[Start of section]

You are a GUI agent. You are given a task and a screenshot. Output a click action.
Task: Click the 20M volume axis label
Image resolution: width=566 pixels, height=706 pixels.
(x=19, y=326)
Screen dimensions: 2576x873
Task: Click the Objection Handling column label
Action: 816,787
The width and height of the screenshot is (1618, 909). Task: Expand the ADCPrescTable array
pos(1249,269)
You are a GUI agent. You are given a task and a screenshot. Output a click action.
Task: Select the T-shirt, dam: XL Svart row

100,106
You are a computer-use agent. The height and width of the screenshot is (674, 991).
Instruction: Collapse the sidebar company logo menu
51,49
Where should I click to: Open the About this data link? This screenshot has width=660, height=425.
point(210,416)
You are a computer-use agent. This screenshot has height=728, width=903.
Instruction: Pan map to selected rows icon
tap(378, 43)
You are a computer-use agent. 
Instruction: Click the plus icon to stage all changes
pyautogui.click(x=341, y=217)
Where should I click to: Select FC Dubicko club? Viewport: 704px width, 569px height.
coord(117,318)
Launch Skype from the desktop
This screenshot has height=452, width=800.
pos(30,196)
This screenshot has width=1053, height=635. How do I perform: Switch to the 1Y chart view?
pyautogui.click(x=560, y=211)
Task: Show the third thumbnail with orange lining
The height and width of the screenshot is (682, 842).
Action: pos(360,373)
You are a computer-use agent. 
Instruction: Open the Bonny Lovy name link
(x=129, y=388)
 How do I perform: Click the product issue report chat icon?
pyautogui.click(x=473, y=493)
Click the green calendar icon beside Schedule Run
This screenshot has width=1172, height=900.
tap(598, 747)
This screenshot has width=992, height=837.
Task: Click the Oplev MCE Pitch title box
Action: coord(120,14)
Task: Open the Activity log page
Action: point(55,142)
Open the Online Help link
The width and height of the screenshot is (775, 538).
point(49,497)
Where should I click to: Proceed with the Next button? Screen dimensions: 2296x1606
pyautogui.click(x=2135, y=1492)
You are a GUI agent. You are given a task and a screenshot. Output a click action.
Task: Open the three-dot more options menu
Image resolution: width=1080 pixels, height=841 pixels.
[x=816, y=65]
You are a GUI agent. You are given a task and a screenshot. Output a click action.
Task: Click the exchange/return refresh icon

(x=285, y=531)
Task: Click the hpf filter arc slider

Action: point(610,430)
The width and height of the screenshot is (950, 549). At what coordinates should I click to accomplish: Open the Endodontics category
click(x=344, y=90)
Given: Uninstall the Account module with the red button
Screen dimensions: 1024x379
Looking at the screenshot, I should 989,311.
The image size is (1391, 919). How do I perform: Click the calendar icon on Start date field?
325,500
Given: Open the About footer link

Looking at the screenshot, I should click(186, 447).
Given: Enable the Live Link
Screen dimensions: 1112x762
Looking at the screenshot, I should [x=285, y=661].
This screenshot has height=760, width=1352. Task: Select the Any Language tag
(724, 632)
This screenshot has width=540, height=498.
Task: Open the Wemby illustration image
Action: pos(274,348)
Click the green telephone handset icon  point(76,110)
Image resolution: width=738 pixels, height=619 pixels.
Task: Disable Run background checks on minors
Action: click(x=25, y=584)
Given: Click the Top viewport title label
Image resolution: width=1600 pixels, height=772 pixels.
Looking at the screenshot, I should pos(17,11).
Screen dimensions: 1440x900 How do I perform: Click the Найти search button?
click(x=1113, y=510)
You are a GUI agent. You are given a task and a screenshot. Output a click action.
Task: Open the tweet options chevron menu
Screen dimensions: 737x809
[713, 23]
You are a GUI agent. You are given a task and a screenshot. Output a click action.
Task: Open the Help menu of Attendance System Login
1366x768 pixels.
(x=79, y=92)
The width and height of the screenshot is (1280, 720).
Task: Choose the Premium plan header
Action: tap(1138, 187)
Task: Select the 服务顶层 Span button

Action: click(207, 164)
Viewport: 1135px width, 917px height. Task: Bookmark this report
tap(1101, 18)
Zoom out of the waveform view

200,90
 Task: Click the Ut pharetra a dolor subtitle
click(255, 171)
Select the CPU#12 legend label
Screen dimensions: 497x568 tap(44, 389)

[End of section]

▸ The problem:
In the listing above, find the line with "Where should I click to: Open" and the line with "Open the Online Help link", then print exactly those lines and every line between them.

▸ Response to this task:
Where should I click to: Open the About this data link? This screenshot has width=660, height=425.
point(210,416)
You are a computer-use agent. This screenshot has height=728, width=903.
Instruction: Pan map to selected rows icon
tap(378, 43)
You are a computer-use agent. 
Instruction: Click the plus icon to stage all changes
pyautogui.click(x=341, y=217)
Where should I click to: Select FC Dubicko club? Viewport: 704px width, 569px height.
coord(117,318)
Launch Skype from the desktop
This screenshot has height=452, width=800.
pos(30,196)
This screenshot has width=1053, height=635. How do I perform: Switch to the 1Y chart view?
pyautogui.click(x=560, y=211)
Task: Show the third thumbnail with orange lining
The height and width of the screenshot is (682, 842).
Action: pos(360,373)
You are a computer-use agent. 
Instruction: Open the Bonny Lovy name link
(x=129, y=388)
 How do I perform: Click the product issue report chat icon?
pyautogui.click(x=473, y=493)
Click the green calendar icon beside Schedule Run
This screenshot has width=1172, height=900.
tap(598, 747)
This screenshot has width=992, height=837.
Task: Click the Oplev MCE Pitch title box
Action: coord(120,14)
Task: Open the Activity log page
Action: point(55,142)
Open the Online Help link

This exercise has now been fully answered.